LLM Wrappers

We don't provide built-in LLM wrappers. Instead, please implement your own by calling an LLM service from TypeScript (for example, the OpenAI Node.js library). You could also ask a ChatGPT-like assistant to "implement a callLLM function that takes a prompt and returns the LLM response."

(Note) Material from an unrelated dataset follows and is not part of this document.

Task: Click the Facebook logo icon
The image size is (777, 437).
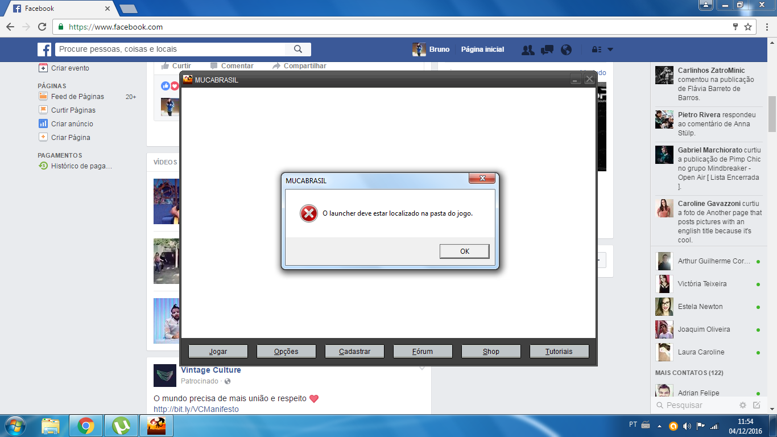Action: (x=44, y=50)
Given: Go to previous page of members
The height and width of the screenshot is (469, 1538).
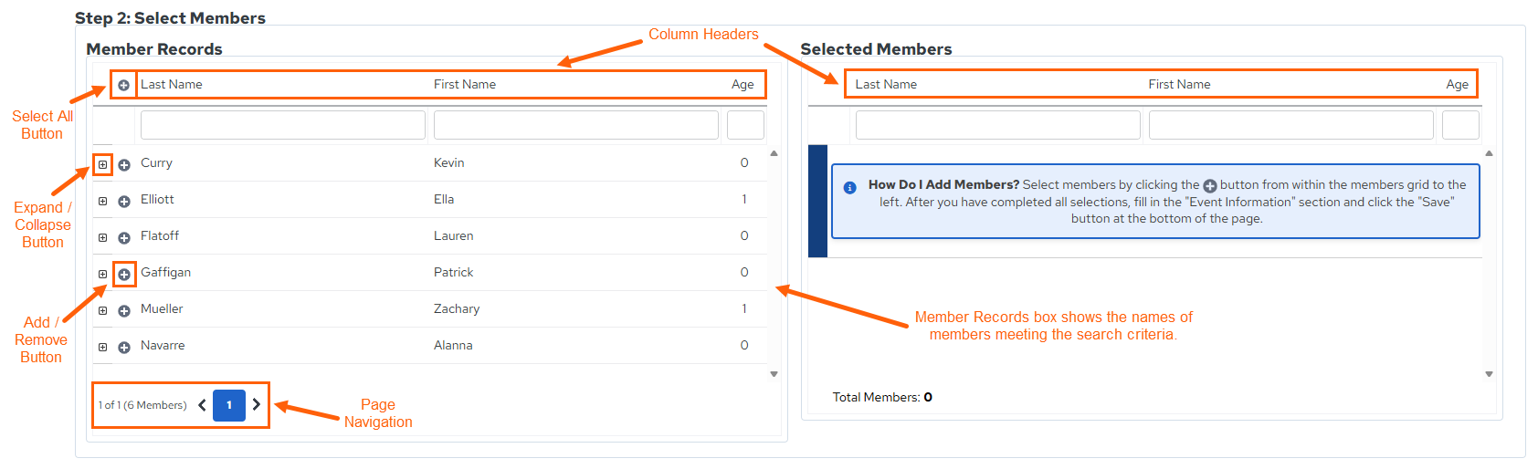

Below is a TypeScript example using OpenAI:

import { Configuration, OpenAIApi } from "openai";

/**
 * callLLM
 * 
 * An example function that sends a prompt to OpenAI's API and returns the response text.
 * Make sure to store your API key in an environment variable like OPENAI_API_KEY.
 */
export async function callLLM(prompt: string): Promise<string> {
  const config = new Configuration({
    apiKey: process.env.OPENAI_API_KEY,
  });
  const openai = new OpenAIApi(config);

  const response = await openai.createChatCompletion({
    model: "gpt-4",
    messages: [{ role: "user", content: prompt }],
  });

  // Safely handle the response
  return response.data.choices?.[0]?.message?.content ?? "";
}

/**
 * Example usage
 */
// (async () => {
//   const reply = await callLLM("How are you?");
//   console.log("LLM reply:", reply);
// })();

Always store the API key in a secure environment variable (e.g., OPENAI_API_KEY) rather than hardcoding it.
{: .note }

Improvements

Feel free to enhance your callLLM function as needed. Below are some common patterns:

1. Handling Chat History

Rather than a single prompt, you might pass an array of messages:

import { Configuration, OpenAIApi, ChatCompletionRequestMessage } from "openai";

export async function callLLMWithHistory(messages: ChatCompletionRequestMessage[]): Promise<string> {
  const config = new Configuration({
    apiKey: process.env.OPENAI_API_KEY,
  });
  const openai = new OpenAIApi(config);

  const response = await openai.createChatCompletion({
    model: "gpt-4",
    messages: messages,
  });

  return response.data.choices?.[0]?.message?.content ?? "";
}

2. Adding In-Memory Caching

Using the lru-cache or a similar library, you can cache responses to avoid repeating identical calls. Below is a sketch:

import LRU from "lru-cache";
import { Configuration, OpenAIApi } from "openai";

const llmCache = new LRU<string, string>({ max: 1000 });

export async function cachedCallLLM(prompt: string, useCache: boolean): Promise<string> {
  // If caching is enabled and a cached value exists, return it
  if (useCache && llmCache.has(prompt)) {
    return llmCache.get(prompt) as string;
  }

  // Otherwise, call the LLM
  const config = new Configuration({
    apiKey: process.env.OPENAI_API_KEY,
  });
  const openai = new OpenAIApi(config);

  const response = await openai.createChatCompletion({
    model: "gpt-4",
    messages: [{ role: "user", content: prompt }],
  });

  const text = response.data.choices?.[0]?.message?.content ?? "";

  // Cache the result if desired
  if (useCache) {
    llmCache.set(prompt, text);
  }
  return text;
}

⚠️ Caching conflicts with Node retries, since retries yield the same result.
You could only use cached results on the first attempt and bypass the cache on subsequent retries.
{: .warning }

3. Enabling Logging

Use your logging framework (e.g., winston, pino, or Node.js console) to track prompts and responses:

export async function callLLMWithLogging(prompt: string): Promise<string> {
  console.info(`Prompt: ${prompt}`);
  // ...Perform the call as shown above
  // Example:
  const reply = await callLLM(prompt);
  console.info(`Response: ${reply}`);
  return reply;
}

Why Not Provide Built-in LLM Wrappers?

It's considered bad practice to bundle specific LLM implementations inside a generic framework, for reasons such as:

  • Frequent API Changes: LLM providers evolve their APIs rapidly. Hardcoding them makes maintenance difficult.
  • Flexibility: You might switch vendors (OpenAI, Anthropic, or local models) or need to fine-tune your own models.
  • Optimizations: You may need caching, request batching, or streaming—custom solutions are often essential.